• _Required action_
From the material below, set down exactly the lines that run from the one containing "The height and" to the one containing "Task: Click the red back arrow logo icon", minus the pictures.
-- Data for the task follows --
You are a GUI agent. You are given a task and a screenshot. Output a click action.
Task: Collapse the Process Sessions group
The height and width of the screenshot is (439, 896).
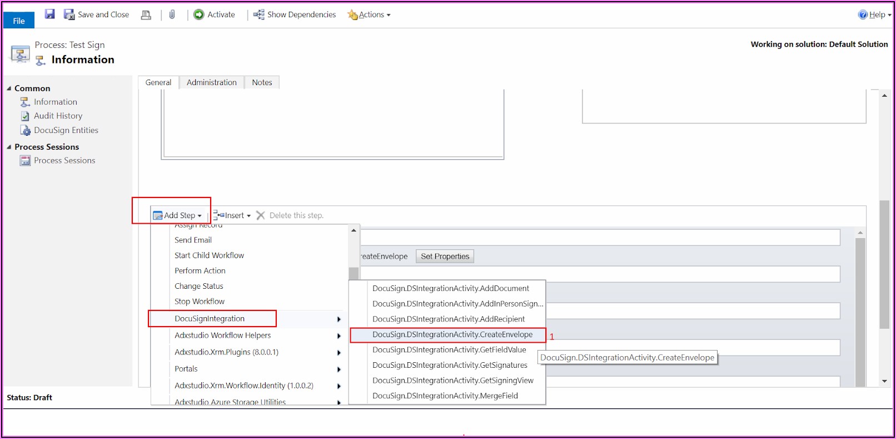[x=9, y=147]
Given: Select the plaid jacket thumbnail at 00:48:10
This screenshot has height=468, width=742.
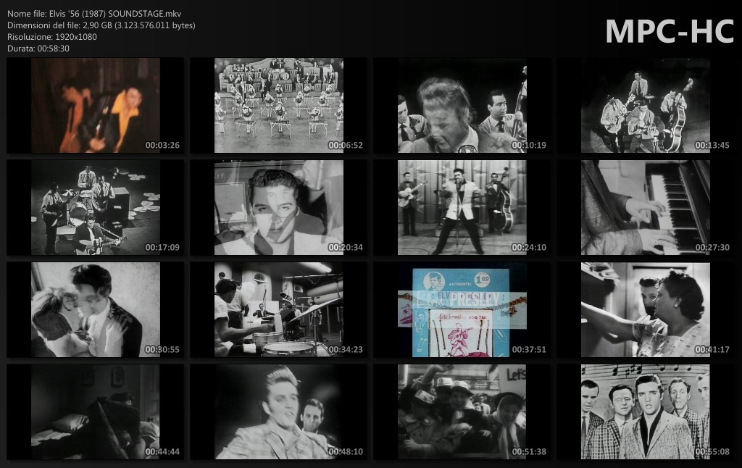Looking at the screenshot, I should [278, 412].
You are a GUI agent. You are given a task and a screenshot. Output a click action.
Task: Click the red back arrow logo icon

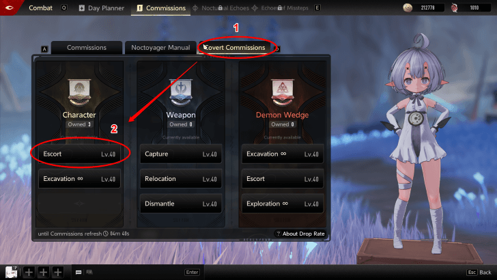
-- Data for the task concluded --
-- Data for the task follows --
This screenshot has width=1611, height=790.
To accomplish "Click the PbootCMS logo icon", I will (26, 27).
-- Data for the task concluded --
• _Solution_
The height and width of the screenshot is (439, 896).
[x=9, y=147]
Given: Select the plaid jacket thumbnail at 00:48:10
This screenshot has height=468, width=742.
Looking at the screenshot, I should [278, 412].
You are a GUI agent. You are given a task and a screenshot. Output a click action.
Task: Click the red back arrow logo icon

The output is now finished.